Let's start with int(x/60): Integer division is a problem as much as it is a gift, it is relatively fast but not good to be used in most cases. However, in this situation it's literally perfect; an integer is a number within the range of 2³² (equally divided signed and unsigned when the integer is signed, and only unsigned when the integer is unsigned). This means that it cannot have parts. (like 0.25, 1/3, etc) It will round them all down (aka, discard them). Thus, int(55/60) would mean that I evaluate the value of 55/60 and then cast the answer to an int. This means that it will discard the parts. Since 55/60 does not contain at least 1 "whole digit", the outcome is 0. Doing the same for int(60/60), we get 1. Doing it for int(72/60), we get 1. Doing it for int(123/60), we get 2.

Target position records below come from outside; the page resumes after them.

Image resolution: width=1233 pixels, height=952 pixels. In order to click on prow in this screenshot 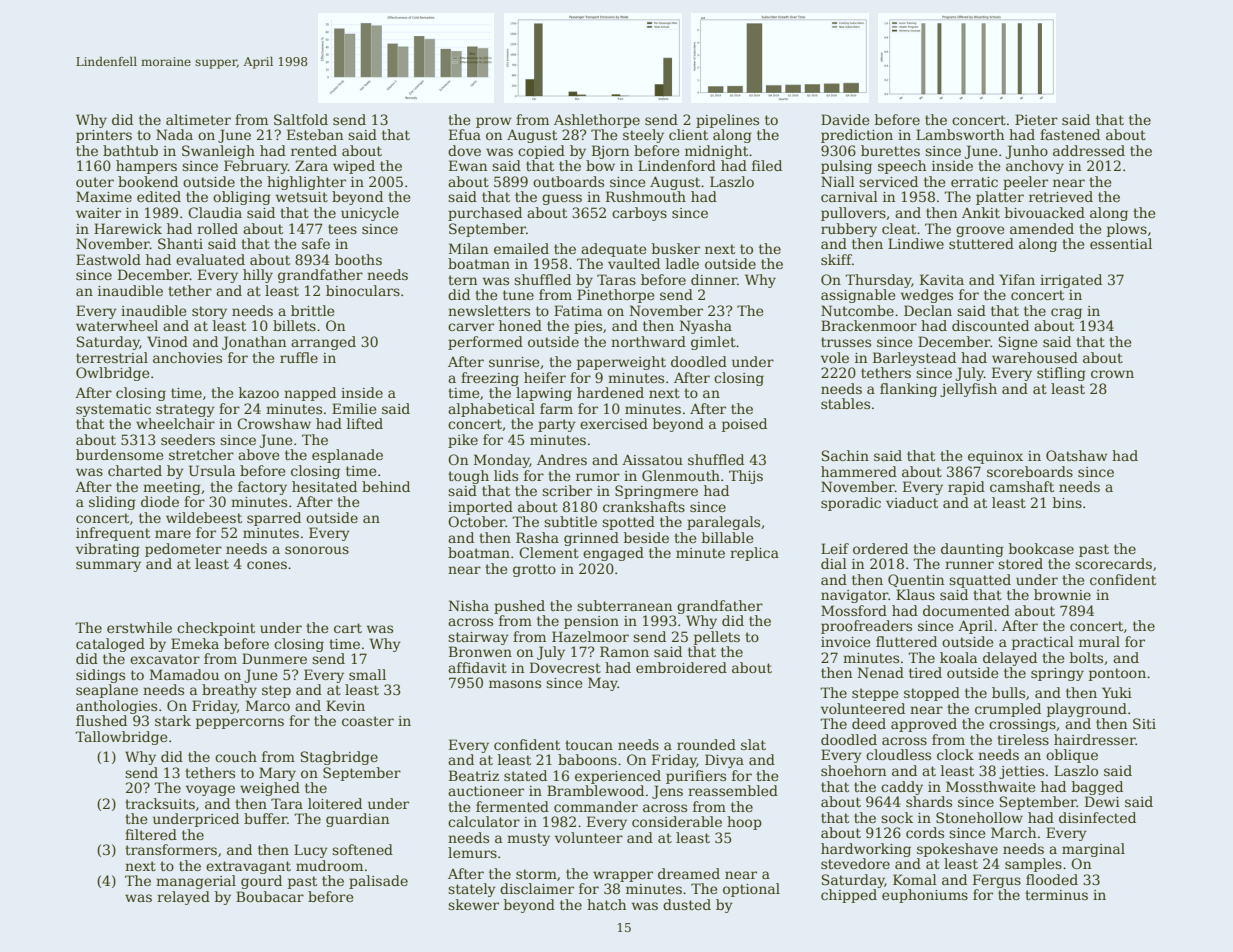, I will do `click(493, 122)`.
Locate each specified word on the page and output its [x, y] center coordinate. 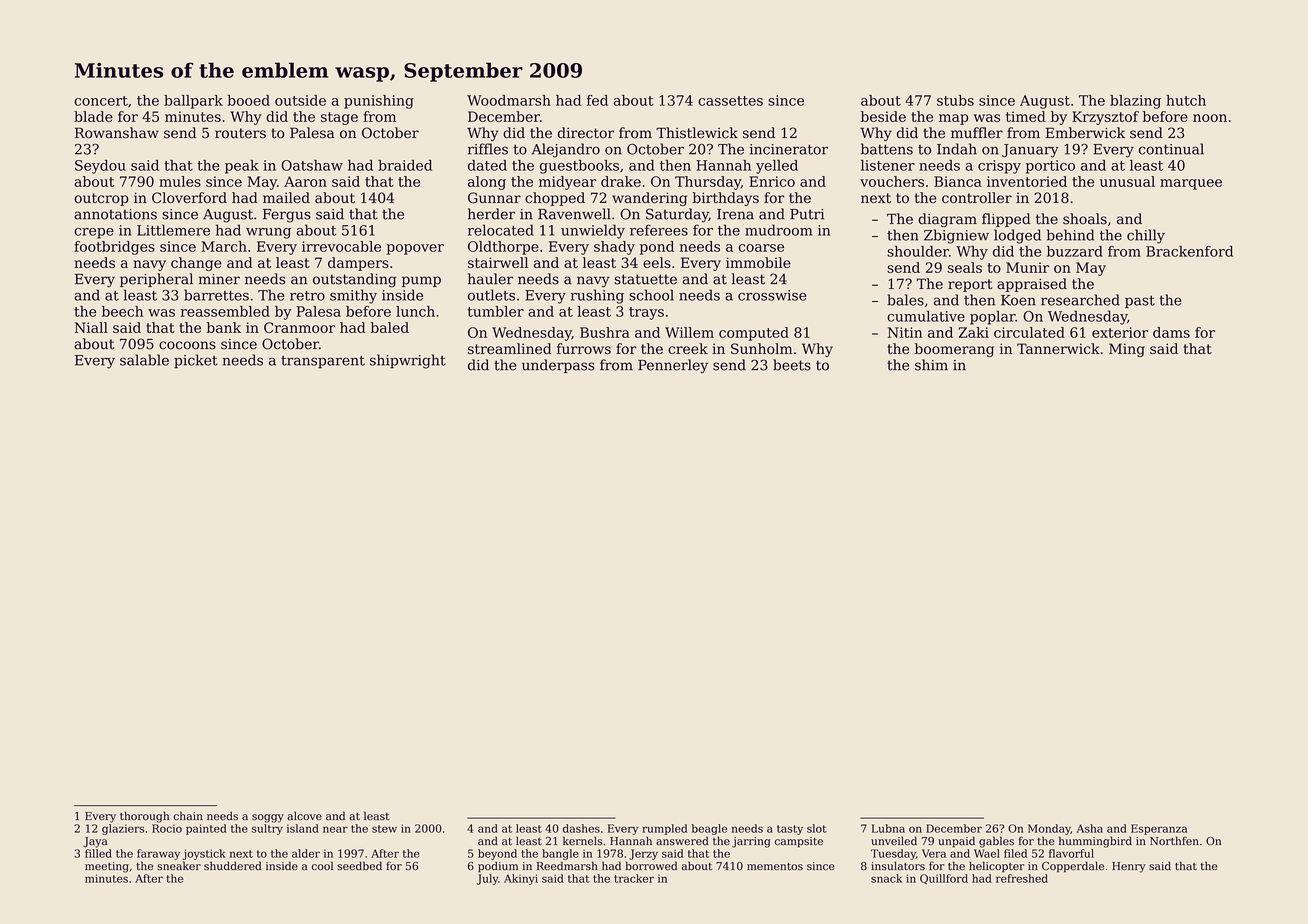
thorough [144, 817]
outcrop [101, 199]
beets [792, 365]
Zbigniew [956, 236]
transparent [323, 362]
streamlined [509, 348]
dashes [581, 828]
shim [931, 365]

On to (x%60), the % operator is referred to as the modulus operator. The modulus has different definitions on it's usage but they are mathematically equivalent. They are namely the limiting of values (mapping them back to 0) and as a result, this also defines it to be used for the returning of a "remainder value" when an integer division is performed. I will explain the latter, although the first is more mathematically correct:
Consider we have the expression 55%60 and we want to know the outcome. The computer would first try to divide by 60, when this is indeed possible, remove 60 from the first value, then check again and if possible subtract. The final outcome must be positively signed. In this case, we cannot subtract 60 without the outcome being negative (55-60 = -5). Therefor the first value is immediately returned.
Say we have 60%60 now. It's possible to subtract 60 without getting a negative outcome. 60-60 gives us 0. Since 0-60 gives a negative output, our returned result is 0. Finally, when we perform this action on 123%60, the computer first subtracts 60, which gives us 63. Then it would subtract again, and we would have our final result: 3.

Hope that was enough explanation and examples.